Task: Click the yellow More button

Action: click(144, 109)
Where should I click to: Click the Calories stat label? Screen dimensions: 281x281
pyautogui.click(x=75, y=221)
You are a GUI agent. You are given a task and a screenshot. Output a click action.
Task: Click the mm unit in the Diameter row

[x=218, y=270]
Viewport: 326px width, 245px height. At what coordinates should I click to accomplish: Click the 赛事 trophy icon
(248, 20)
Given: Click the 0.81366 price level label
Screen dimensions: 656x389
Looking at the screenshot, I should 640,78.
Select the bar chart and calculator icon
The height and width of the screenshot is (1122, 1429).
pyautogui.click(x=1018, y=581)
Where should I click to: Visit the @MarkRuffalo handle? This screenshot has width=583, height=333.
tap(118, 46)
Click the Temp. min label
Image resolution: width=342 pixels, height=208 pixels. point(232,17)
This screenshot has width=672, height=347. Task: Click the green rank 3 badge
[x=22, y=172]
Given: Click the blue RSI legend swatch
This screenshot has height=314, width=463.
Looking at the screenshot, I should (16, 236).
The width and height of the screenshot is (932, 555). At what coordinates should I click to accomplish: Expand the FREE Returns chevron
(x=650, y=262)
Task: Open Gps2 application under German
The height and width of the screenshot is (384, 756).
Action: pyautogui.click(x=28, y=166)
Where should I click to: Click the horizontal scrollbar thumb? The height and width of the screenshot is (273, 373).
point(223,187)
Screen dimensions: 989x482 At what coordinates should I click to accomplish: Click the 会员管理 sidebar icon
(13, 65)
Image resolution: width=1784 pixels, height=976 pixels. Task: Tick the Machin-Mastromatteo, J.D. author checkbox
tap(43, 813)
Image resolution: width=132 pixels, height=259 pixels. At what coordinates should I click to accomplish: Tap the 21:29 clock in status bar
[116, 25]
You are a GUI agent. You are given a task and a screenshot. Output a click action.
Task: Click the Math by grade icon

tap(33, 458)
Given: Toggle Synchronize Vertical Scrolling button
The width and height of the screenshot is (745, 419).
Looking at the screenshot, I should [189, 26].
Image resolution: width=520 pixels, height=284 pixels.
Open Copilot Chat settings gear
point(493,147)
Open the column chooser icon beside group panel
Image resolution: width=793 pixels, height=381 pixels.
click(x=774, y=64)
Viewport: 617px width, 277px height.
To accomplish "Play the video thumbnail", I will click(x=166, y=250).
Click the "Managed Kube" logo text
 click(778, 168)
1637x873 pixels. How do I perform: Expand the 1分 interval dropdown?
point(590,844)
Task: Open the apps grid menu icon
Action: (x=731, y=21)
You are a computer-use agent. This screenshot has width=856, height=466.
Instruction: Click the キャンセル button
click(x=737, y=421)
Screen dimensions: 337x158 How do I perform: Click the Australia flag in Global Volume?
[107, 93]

————————

* _WHAT IS ASKED_
Write out the lines between the one holding "Click the Temp. min label" and the one holding "tap(33, 458)", inclusive, without changing anything.

* _THE RESPONSE_
Click the Temp. min label
Image resolution: width=342 pixels, height=208 pixels. point(232,17)
This screenshot has width=672, height=347. Task: Click the green rank 3 badge
[x=22, y=172]
Given: Click the blue RSI legend swatch
This screenshot has height=314, width=463.
Looking at the screenshot, I should (16, 236).
The width and height of the screenshot is (932, 555). At what coordinates should I click to accomplish: Expand the FREE Returns chevron
(x=650, y=262)
Task: Open Gps2 application under German
The height and width of the screenshot is (384, 756).
Action: pyautogui.click(x=28, y=166)
Where should I click to: Click the horizontal scrollbar thumb? The height and width of the screenshot is (273, 373).
point(223,187)
Screen dimensions: 989x482 At what coordinates should I click to accomplish: Click the 会员管理 sidebar icon
(13, 65)
Image resolution: width=1784 pixels, height=976 pixels. Task: Tick the Machin-Mastromatteo, J.D. author checkbox
tap(43, 813)
Image resolution: width=132 pixels, height=259 pixels. At what coordinates should I click to accomplish: Tap the 21:29 clock in status bar
[116, 25]
You are a GUI agent. You are given a task and a screenshot. Output a click action.
Task: Click the Math by grade icon

tap(33, 458)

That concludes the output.